A novel series of N-acylated ciprofloxacin (CP) conjugates 1–21 were synthesized and screened as potential antimicrobial
agents. Conjugates 1 and 2 were 1.25–10-fold
more potent than CP toward all Staphylococci (minimal inhibitory concentration 0.05–0.4 μg/mL).

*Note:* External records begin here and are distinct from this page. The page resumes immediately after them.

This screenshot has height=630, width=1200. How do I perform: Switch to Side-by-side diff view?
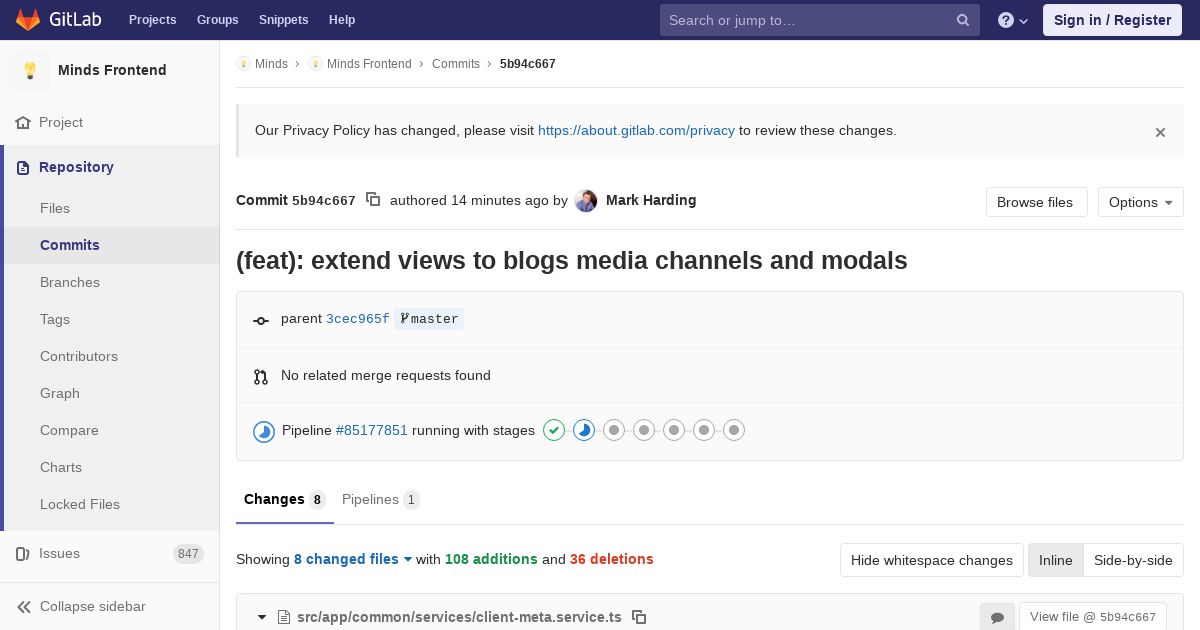tap(1133, 560)
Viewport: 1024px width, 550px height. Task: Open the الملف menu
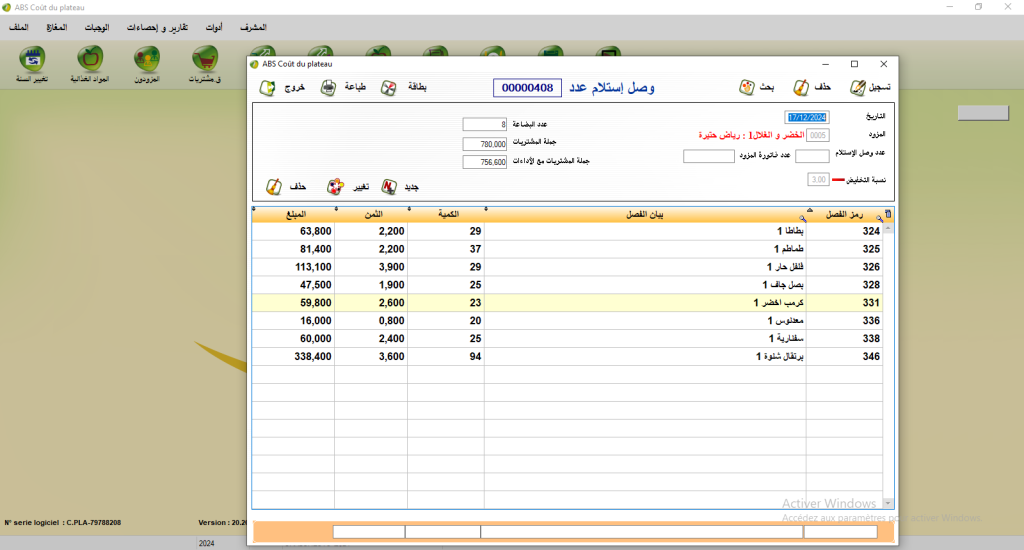(18, 27)
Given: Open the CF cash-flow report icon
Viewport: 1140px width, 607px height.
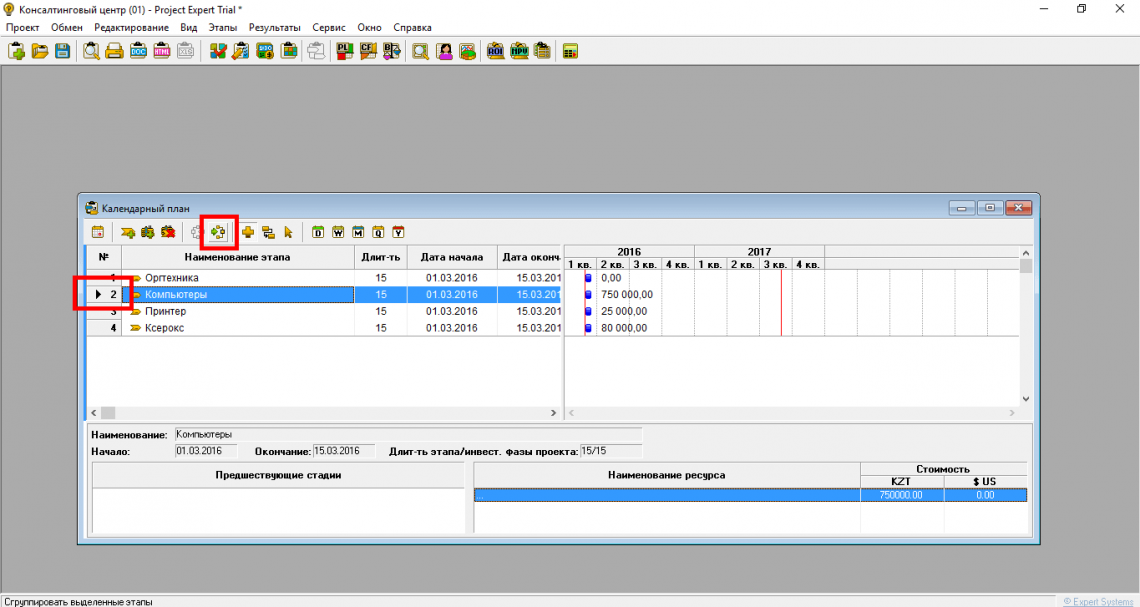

Most of the chloro- (3–7), bromo- (8–11), and CF3-alkanoyl (14–16) derivatives
expressed higher or comparable activity to CP against selected Gram-positive
strains. A few CP analogues (5, 10, and 11) were also more effective toward the chosen clinical Gram-negative
rods. Conjugates 5, 10, and 11 considerably influenced the phases of the bacterial growth cycle
over 18 h. Additionally, compounds 2, 4–7, 9–12, and 21 exerted stronger
tuberculostatic action against three Mycobacterium
tuberculosis isolates than the first-line antitubercular
drugs. Amides 1, 2, 5, 6, 10, and 11 targeted gyrase and
topoisomerase IV at 2.7–10.0 μg/mL, which suggests a
mechanism of antibacterial action related to CP. These findings were
confirmed by molecular docking studies. In addition, compounds 3 and 15 showed high antiproliferative activities
against prostate PC3 cells (IC50 2.02–4.8 μM),
up to 6.5–2.75 stronger than cisplatin. They almost completely
reduced the growth and proliferation rates in these cells, without
a cytotoxic action against normal HaCaT cell lines. Furthermore, derivatives 3 and 21 induced apoptosis/necrosis in PC3 cells,
probably by increasing the intracellular ROS amount, as well as they
diminished the IL-6 level in tumor cells.